The son of Albania's former prime minister sued over his portrayal in the book, which claimed he was a key figure in the Albanian mafia.
Jonah Hill and Miles Teller in \"War Dogs\" in 2016.
Jonah Hill and Miles Teller in "War Dogs" in 2016.Warner Bros / Courtesy Everett Collection

The Supreme Court on Friday declined to hear the appeal of an Albanian man who said the book that became the movie "War Dogs" falsely linked him to arms dealers.

Justice Clarence Thomas and Neil Gorsuch said the court should have taken the case so it could reconsider how much legal protection to give journalists and publishers in the age of social media.

Shkelzen Berisha, the son of Albania's former prime minister, sued author Guy Lawson for defamation over his book, "Arms and the Dudes: How Three Stoners From Miami Beach Became the Most Unlikely Gunrunners in History," purporting to tell the true story of how three young people became international arms dealers.
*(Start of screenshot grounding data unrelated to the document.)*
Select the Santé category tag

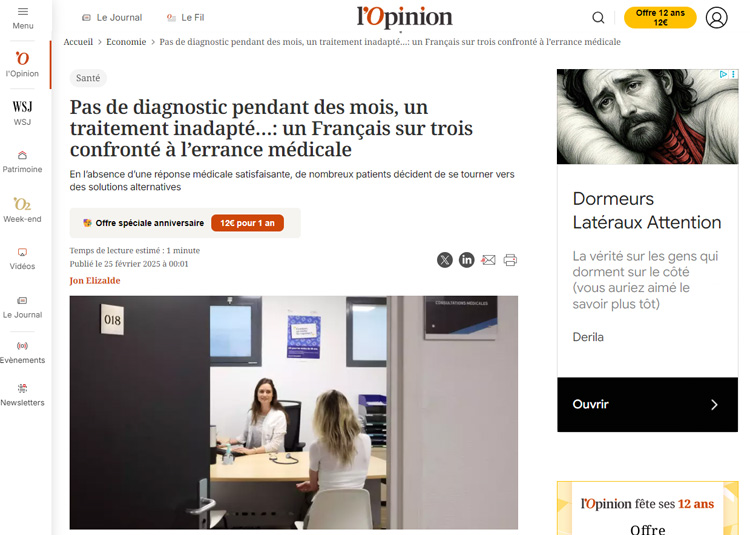pyautogui.click(x=88, y=78)

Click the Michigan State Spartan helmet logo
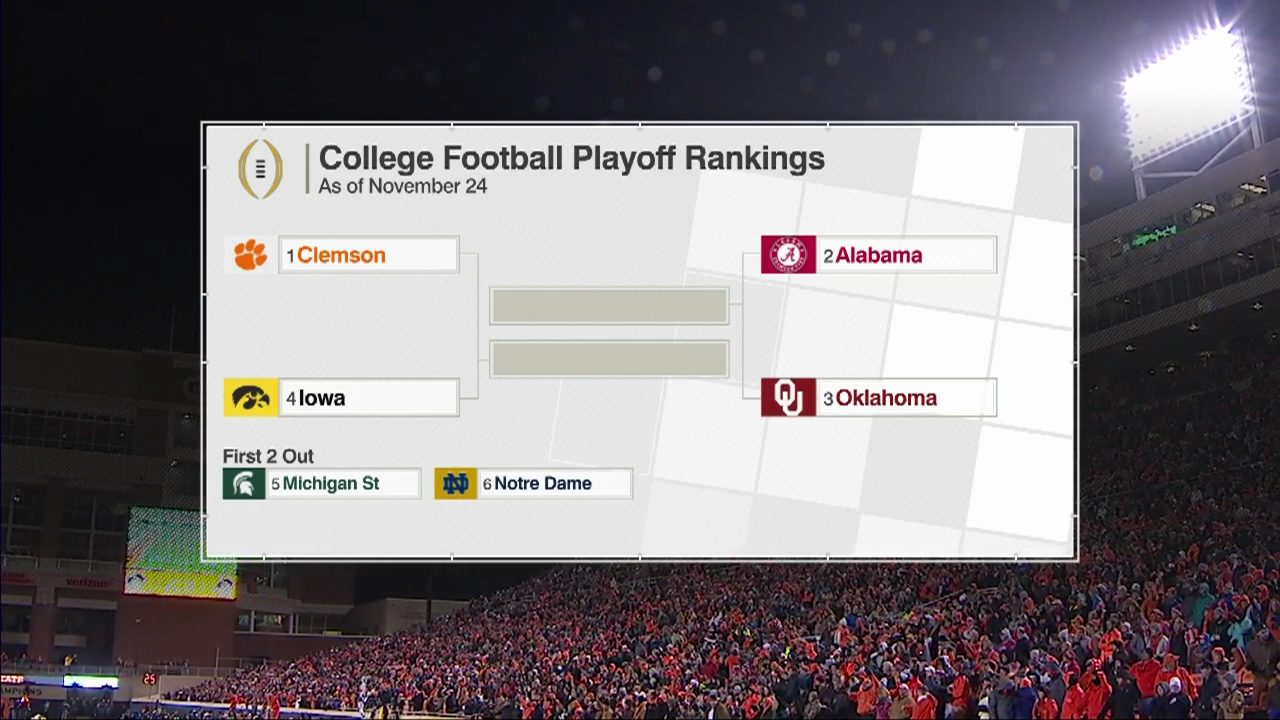tap(244, 484)

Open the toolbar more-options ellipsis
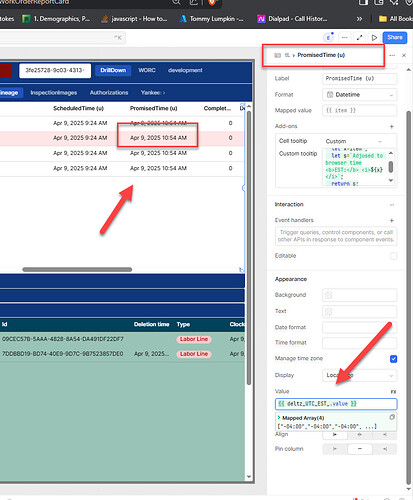[x=345, y=38]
As the plot unfolded, the three have run-ins with the Albanian mafia, describing Berisha as a key figure in the organization.

Lawson sold the movie rights to Warner Bros., and the book became the movie "War Dogs," starring Jonah Hill and Miles Teller.

Lower federal courts said that because Berisha was a public figure, he was required to demonstrate not only that the statements were false but also that they were made with actual malice. The rulings cited the Supreme Court's landmark civil rights-era case, New York Times v. Sullivan.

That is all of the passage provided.